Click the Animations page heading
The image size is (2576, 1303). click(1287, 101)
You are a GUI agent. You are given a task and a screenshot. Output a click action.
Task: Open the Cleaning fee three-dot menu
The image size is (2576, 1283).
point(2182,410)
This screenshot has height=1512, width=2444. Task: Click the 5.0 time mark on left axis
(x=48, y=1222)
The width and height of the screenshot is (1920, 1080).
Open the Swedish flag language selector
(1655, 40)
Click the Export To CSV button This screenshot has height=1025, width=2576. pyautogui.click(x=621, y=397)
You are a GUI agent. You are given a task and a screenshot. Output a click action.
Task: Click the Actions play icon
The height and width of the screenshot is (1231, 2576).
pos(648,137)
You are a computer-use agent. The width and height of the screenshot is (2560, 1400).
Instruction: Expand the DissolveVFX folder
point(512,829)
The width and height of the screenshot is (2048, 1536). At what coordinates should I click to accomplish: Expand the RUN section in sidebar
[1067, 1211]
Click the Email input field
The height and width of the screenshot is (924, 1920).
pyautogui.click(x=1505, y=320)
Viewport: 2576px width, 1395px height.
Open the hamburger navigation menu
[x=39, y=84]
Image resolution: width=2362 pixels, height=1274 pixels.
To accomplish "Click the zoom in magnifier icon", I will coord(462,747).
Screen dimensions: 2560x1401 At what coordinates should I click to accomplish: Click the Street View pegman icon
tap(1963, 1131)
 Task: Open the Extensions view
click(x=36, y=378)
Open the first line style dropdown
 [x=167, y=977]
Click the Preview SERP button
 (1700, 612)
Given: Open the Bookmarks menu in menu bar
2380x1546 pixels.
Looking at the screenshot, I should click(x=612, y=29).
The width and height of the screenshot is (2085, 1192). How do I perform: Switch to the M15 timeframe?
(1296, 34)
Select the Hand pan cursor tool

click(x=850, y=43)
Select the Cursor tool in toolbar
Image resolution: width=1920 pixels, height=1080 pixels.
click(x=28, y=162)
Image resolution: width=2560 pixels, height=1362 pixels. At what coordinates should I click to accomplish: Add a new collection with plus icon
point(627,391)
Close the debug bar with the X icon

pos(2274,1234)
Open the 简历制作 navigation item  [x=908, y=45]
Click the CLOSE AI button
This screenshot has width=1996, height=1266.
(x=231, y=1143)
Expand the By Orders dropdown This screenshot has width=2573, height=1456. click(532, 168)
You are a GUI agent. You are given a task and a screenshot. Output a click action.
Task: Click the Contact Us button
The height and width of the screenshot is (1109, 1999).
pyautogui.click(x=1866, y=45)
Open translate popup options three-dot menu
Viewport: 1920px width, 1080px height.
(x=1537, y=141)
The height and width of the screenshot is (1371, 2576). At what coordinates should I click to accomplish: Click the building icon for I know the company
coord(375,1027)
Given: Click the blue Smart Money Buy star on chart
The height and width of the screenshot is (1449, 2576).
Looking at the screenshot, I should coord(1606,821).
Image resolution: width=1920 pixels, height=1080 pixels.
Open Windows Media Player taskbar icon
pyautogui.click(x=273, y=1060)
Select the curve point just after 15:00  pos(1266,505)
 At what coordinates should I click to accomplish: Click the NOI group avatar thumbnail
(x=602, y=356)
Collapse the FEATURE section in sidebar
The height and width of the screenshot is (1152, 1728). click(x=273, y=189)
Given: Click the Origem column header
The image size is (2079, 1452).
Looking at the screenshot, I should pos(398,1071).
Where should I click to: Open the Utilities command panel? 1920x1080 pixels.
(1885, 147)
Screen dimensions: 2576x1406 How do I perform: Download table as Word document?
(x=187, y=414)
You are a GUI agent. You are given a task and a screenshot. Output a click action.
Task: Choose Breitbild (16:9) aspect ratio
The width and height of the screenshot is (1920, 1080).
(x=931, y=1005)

..............................

Exercise:
Wherever the string "three" occurs in a line of the listing above, count that line, and report only the total.

Reply to the task:
2